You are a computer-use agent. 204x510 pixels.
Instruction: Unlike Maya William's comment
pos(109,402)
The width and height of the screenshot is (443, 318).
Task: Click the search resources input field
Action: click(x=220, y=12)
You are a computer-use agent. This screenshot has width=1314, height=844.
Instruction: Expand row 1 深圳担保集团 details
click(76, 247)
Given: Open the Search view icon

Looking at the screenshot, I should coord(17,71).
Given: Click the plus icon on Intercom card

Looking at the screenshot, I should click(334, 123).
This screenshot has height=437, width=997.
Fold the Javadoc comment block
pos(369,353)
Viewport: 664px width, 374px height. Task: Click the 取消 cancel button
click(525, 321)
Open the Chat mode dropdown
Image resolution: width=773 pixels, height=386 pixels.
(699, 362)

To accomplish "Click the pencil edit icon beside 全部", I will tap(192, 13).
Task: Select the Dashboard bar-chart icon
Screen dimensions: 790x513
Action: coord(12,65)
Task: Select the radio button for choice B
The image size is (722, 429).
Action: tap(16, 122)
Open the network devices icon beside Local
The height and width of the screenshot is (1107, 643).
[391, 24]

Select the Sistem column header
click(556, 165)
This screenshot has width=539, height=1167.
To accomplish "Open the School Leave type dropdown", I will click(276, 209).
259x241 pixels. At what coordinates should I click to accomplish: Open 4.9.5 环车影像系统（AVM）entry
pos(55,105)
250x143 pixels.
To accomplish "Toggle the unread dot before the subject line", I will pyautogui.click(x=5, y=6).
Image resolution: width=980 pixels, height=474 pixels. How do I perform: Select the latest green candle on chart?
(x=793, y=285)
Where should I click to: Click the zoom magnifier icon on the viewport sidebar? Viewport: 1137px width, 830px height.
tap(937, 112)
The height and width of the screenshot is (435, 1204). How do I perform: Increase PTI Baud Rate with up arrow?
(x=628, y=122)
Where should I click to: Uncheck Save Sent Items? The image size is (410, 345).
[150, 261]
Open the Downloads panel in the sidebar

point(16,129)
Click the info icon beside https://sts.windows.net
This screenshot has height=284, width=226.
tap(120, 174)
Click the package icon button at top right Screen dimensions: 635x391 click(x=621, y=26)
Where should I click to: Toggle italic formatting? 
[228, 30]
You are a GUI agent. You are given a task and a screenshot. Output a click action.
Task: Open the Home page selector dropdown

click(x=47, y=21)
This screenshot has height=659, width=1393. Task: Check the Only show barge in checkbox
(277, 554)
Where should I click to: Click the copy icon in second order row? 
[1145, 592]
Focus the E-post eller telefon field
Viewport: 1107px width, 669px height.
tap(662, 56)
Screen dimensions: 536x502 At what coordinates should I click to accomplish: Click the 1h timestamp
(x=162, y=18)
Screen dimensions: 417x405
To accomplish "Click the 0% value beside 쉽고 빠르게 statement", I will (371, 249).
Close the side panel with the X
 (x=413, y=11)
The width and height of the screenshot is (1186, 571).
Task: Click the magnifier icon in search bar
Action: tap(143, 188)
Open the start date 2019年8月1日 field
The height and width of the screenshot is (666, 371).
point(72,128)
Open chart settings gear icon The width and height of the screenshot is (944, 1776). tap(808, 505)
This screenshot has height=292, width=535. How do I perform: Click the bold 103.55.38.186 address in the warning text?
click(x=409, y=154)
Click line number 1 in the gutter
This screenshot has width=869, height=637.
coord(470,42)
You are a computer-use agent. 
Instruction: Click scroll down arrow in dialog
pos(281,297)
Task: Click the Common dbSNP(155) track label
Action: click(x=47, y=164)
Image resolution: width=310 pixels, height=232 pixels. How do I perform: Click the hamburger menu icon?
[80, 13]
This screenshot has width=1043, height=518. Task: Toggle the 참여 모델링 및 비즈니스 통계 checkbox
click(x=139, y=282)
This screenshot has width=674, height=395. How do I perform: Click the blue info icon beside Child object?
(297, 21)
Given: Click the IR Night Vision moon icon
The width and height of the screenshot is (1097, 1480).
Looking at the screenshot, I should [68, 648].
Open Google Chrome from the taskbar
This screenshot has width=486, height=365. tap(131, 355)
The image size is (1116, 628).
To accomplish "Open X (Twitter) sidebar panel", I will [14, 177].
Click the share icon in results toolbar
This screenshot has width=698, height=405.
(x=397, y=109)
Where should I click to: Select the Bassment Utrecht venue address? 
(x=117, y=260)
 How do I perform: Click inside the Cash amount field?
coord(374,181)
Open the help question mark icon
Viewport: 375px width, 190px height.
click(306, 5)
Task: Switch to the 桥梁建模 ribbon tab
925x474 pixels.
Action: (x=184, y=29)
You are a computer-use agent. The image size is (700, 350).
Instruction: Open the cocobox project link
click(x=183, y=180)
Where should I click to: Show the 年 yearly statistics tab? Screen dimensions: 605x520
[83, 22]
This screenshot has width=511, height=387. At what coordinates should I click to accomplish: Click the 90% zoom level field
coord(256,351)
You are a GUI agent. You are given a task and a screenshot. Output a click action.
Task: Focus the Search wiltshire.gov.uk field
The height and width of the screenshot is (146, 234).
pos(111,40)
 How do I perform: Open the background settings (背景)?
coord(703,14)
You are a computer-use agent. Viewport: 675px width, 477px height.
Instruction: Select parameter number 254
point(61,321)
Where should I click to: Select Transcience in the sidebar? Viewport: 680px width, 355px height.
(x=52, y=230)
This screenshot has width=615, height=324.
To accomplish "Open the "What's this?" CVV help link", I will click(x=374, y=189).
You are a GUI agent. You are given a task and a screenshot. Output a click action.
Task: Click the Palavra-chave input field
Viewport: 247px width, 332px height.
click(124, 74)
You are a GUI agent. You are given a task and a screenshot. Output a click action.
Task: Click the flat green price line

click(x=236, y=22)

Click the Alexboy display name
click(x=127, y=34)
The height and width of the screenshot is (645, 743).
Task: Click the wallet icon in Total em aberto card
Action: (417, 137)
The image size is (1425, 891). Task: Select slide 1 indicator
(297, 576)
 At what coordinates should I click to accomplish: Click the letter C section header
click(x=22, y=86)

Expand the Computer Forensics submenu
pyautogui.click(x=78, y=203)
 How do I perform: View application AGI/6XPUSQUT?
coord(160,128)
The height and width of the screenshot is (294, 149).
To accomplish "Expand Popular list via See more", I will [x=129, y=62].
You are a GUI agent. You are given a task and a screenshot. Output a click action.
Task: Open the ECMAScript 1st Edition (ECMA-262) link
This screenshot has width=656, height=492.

^^^^^^^^

◆ **Assignment**
Please copy the line that holds "Click the Alexboy display name" and each line under it through the last line above, exactly as they stand, adding nothing.

◆ **Task solution**
Click the Alexboy display name
click(x=127, y=34)
The height and width of the screenshot is (645, 743).
Task: Click the wallet icon in Total em aberto card
Action: (417, 137)
The image size is (1425, 891). Task: Select slide 1 indicator
(297, 576)
 At what coordinates should I click to accomplish: Click the letter C section header
click(x=22, y=86)

Expand the Computer Forensics submenu
pyautogui.click(x=78, y=203)
 How do I perform: View application AGI/6XPUSQUT?
coord(160,128)
The height and width of the screenshot is (294, 149).
To accomplish "Expand Popular list via See more", I will [x=129, y=62].
You are a GUI agent. You are given a task and a screenshot. Output a click action.
Task: Open the ECMAScript 1st Edition (ECMA-262) link
This screenshot has width=656, height=492.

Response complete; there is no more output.